This article is more than 12 months old

Thirty-six hours after several of their schoolmates were gunned down, Santa Fe High School athletes took the field on Saturday to play a game of baseball.

The setting sun cast a golden glow as umpires dusted red dirt off the home plate and the crowd settled in the seats, in preparation for a game that until Friday's killings was not expected to attract much attention.

Eight students and two teachers were killed and 13 others wounded when a teenage classmate armed with a pistol and shotgun opened fire in the Santa Fe High School.

When the announcer introduced the Santa Fe Indians - whose pitcher Rome Shubert was shot in the back of the head by the gunman, survived and joined his team for the opening line-up - the crowd of about 1,000 erupted in cheers.
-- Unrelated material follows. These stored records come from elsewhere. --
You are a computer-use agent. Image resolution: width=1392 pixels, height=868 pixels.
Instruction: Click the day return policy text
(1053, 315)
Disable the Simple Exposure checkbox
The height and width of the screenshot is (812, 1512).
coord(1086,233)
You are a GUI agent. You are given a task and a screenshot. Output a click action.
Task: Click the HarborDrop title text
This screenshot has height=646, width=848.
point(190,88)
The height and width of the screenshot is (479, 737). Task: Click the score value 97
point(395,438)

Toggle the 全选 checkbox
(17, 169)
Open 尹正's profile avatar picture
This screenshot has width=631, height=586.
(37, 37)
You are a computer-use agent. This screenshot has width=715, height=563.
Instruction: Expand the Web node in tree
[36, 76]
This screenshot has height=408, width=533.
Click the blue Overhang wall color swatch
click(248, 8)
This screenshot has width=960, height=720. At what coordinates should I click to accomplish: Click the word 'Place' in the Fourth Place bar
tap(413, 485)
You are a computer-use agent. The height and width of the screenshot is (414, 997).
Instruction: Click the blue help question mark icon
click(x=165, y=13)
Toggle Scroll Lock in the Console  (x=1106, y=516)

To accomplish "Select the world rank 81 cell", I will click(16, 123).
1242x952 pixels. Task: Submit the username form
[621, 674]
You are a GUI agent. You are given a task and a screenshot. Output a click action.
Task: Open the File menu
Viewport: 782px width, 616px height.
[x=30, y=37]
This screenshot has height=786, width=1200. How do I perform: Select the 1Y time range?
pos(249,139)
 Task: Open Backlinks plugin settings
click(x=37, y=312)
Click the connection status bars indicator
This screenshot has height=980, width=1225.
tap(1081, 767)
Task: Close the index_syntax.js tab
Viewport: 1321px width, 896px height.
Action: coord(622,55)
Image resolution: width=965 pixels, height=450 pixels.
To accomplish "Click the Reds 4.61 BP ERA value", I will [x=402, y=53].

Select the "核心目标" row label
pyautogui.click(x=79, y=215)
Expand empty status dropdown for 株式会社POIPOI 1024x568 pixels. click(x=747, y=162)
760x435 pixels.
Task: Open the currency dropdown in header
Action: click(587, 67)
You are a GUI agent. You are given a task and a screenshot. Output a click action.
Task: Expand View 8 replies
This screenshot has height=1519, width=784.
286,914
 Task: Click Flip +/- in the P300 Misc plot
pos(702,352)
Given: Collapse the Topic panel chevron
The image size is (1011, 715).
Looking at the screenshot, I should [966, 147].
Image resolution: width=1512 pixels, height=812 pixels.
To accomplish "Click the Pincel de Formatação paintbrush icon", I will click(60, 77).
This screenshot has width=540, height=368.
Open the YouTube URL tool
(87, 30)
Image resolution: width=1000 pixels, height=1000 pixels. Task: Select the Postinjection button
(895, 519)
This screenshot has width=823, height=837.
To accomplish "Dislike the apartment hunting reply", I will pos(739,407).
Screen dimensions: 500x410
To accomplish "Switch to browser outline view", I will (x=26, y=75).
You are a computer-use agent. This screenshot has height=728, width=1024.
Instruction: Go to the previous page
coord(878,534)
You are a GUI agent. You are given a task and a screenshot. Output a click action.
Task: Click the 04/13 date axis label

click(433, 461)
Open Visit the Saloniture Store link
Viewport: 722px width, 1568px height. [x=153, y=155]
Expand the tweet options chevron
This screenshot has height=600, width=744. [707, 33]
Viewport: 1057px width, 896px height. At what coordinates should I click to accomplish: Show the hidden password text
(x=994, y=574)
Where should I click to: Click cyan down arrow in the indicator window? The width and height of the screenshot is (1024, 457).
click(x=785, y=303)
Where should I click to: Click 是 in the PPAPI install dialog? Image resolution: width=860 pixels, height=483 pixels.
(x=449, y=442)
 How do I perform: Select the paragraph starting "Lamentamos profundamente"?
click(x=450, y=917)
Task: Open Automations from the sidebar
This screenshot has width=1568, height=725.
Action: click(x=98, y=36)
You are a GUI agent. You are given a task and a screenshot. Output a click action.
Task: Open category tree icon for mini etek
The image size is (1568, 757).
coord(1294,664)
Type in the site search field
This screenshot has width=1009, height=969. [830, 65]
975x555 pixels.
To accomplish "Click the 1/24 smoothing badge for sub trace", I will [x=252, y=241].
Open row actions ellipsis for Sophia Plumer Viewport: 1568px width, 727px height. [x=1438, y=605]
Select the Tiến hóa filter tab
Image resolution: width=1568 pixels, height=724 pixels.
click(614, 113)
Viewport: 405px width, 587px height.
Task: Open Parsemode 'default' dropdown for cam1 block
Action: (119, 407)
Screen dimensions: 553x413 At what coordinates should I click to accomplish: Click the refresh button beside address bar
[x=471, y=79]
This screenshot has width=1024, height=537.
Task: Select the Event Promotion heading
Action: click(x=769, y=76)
The team had voted to play its Saturday play-off game as a show of strength and a means of catharsis in the face of tragedy.

"This is very, very important,"Andie Martinez, a 16-year-old Santa Fe junior, told AFP before the crowd rose for a moment of silence.

The accused shooter, identified as 17-year-old Dimitrios Pagourtzis, "tried to break us apart but the community stands strong".

"I am so greatful (sic) and blessed that God spared my life today," pitcher Shubert wrote on Twitter, barely five hours after he was shot. "Today I was shot in the back of the head but I am completely okay and stable."

Trent Beazley, a catcher on the team, was also injured when a bullet grazed his side.

Neither teen played, but both suited up and sat in the dugout to cheer on their teammates.

"The town needed this," said a player's father, who watched from behind home plate.

Emma Clark, a Santa Fe senior who is set to graduate in two weeks said: "It is the day after the shooting and everybody is here. And they get a chance to see how amazing they are and how humble they are.

"At the end of the day, they are going to do what they love," she said of the team.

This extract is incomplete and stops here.